• [SOURCE TEXT]

No. YOU are talking about speciation, and using a specific standard that YOU got from a reference YOU chose and that YOU then waffle on description-wise later. The video is talking about differences in species, but not with the same manner you got from some posting. If you actually watch the video and/or read his essay, you should be able to figure out what Gelernter is talking about.
nope. I need to use what actual biologists use. Anything else would be spreading misinformation.
So let's see. You (supposedly) watch a video where the participants are discussing a subject in a context and with definitions that is acceptable to all those involved. But YOU, holding to a different definition of subjects and want a different context, are now going to critique the discussion (which you were not involved in) based on YOUR different definitions. Umm, ya, that's fair. And when it comes to the definitions, even you do not seem to be consistent on what you are talking about. For defining species, in prior posts you have mentioned at least 3 different definitions. You then link to a article that itself lists at least 8 different definitions (discusses 4 of those), and in it's beginning statements on defining species says: quote:So since you are so in tune with what "actual biologists use", which one is it? Message 19 writes: Over the last few decades the theoretically preeminent species definition has been the biological species concept (BSC). This concept defines a species as a reproductive community.which is reproductive isolation. ... Not necessarily. A reproductive community is composed of the individuals that happen to reproduce, as opposed to all the individuals that are capable of reproduction. This definition actually works better for single cell organisms. Consider horses and donkeys. They -- to use the rather childish definition in the video -- are readily recognized as different species, yet they can interbreed.Even so, from the article you posted, it is pretty clear that the BSC is referring to reproductive isolation. It quotes Ernst Mayr definition as: "groups of actually or potentially interbreeding natural populations which are reproductively isolated from other such groups", and Dobzhansky making a similar statement. Two of the papers cited in the article also echo the same sentiments. And yet, such a definition of species does not imply any significant biological change has taken place between the two populations are the outcome. As for horses and donkeys, if you want to stick to the BSC, then they would not qualify as different species, would they. So you would be using yet another definition there. Curiously I see biologists handing out new species names, and I trust them more than non-biologists.

• [EXERCISE DATA]
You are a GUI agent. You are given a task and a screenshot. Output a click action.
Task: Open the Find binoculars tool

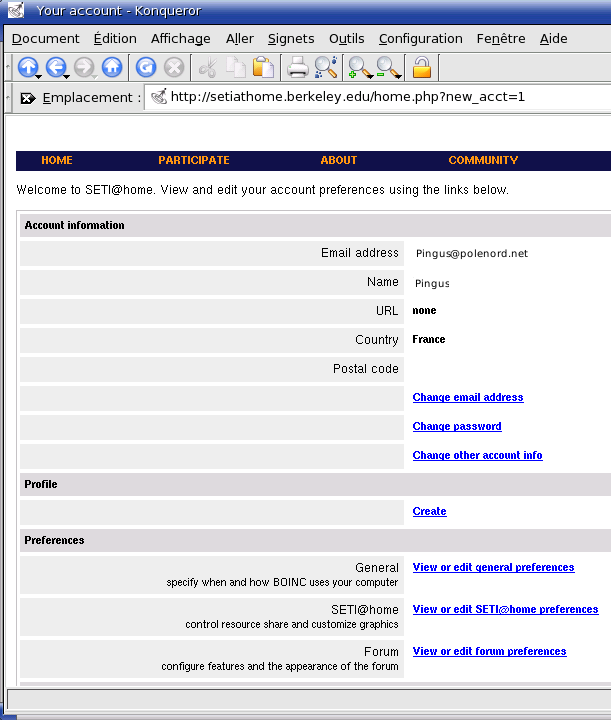[326, 68]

• [ABOUT THIS EXERCISE] Please continue the forum argument above about how biologists define species, starting right after its final sentence.

• [EXPECTED OUTPUT]
Clearly a non-sequitur. You failed to address the point that most all the examples in your posted and quoted article do not even fulfill the standard that it sets (reproductive isolation) for new species. And yet "species" are designated for things unrelated to reproduction. How else do you think they designate species based on fossils? Nowadays, genetic differences are probably the main way classifications are done at a species level. There really is no clear standard yet, and it is subject to a lot of preference by whomever is doing the classifying.
Speciation is an opportunity for divergence in evolutionary paths for reproductive communities, breeding populations. That divergence is manifest in change, increasing differences between daughter populations.
Nice story, but you still have to demonstrate it.
But I'm failing to see your bigger point. You seem to claim there is a problem with the model with regards to the math spoken of in the video and essay, but you haven't specified what that problem is. So, state your parameters that indicated an incorrect model.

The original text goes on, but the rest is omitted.